> _THE REQUEST_
Extract every line of the data that contains the string "Instruction", treating uppercase and lowercase letters as distinct.

Data on locating visible targets
☆ ☆ ☆ ☆

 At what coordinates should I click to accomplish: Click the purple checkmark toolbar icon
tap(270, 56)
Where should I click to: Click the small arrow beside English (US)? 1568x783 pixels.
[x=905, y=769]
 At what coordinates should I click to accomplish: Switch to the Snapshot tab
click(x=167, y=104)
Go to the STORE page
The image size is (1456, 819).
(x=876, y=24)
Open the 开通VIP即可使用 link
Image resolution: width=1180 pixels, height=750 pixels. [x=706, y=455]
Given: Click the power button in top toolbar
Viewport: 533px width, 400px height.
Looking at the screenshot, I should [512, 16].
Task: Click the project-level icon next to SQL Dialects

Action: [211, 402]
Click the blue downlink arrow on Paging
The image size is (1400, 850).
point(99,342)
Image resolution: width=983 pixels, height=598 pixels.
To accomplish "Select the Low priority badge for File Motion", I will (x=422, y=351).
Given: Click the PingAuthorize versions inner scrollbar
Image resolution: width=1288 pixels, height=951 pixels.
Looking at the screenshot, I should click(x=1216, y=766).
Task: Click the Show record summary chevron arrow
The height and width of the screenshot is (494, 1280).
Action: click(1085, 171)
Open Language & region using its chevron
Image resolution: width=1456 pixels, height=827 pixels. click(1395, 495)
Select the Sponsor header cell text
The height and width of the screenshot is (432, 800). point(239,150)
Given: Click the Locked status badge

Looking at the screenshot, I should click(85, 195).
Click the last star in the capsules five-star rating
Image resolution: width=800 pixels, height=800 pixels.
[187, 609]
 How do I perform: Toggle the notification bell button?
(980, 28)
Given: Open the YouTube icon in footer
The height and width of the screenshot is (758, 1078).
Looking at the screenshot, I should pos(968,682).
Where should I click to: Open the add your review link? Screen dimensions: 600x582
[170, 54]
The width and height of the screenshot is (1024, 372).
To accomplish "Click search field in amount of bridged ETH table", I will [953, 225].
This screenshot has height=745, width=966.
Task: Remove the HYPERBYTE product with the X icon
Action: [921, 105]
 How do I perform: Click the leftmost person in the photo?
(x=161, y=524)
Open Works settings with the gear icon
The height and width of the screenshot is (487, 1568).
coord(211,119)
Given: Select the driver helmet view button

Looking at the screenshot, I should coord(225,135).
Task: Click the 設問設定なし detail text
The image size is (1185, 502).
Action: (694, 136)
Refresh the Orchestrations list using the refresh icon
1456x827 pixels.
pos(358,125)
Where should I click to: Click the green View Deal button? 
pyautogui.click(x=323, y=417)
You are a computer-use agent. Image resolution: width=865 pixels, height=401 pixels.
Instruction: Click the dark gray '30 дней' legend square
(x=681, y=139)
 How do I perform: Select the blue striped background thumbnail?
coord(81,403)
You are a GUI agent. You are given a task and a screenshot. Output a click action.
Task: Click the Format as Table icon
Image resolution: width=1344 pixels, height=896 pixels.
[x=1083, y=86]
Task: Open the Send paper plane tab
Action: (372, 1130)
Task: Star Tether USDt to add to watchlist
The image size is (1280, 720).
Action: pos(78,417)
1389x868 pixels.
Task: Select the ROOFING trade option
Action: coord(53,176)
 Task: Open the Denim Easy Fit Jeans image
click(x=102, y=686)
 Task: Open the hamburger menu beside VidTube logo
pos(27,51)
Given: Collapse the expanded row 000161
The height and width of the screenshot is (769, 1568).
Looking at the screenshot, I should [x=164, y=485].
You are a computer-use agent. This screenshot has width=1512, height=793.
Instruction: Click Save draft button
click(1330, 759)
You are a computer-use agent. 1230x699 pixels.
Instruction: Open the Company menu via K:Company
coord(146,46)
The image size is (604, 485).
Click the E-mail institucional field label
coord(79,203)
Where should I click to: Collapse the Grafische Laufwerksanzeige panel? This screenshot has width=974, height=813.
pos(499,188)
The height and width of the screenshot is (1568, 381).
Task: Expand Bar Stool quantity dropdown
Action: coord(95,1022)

☆ ☆ ☆ ☆

> _IN RESPONSE_
Instruction: Click the dark gray '30 дней' legend square
Instruction: Click Save draft button
Instruction: Open the Company menu via K:Company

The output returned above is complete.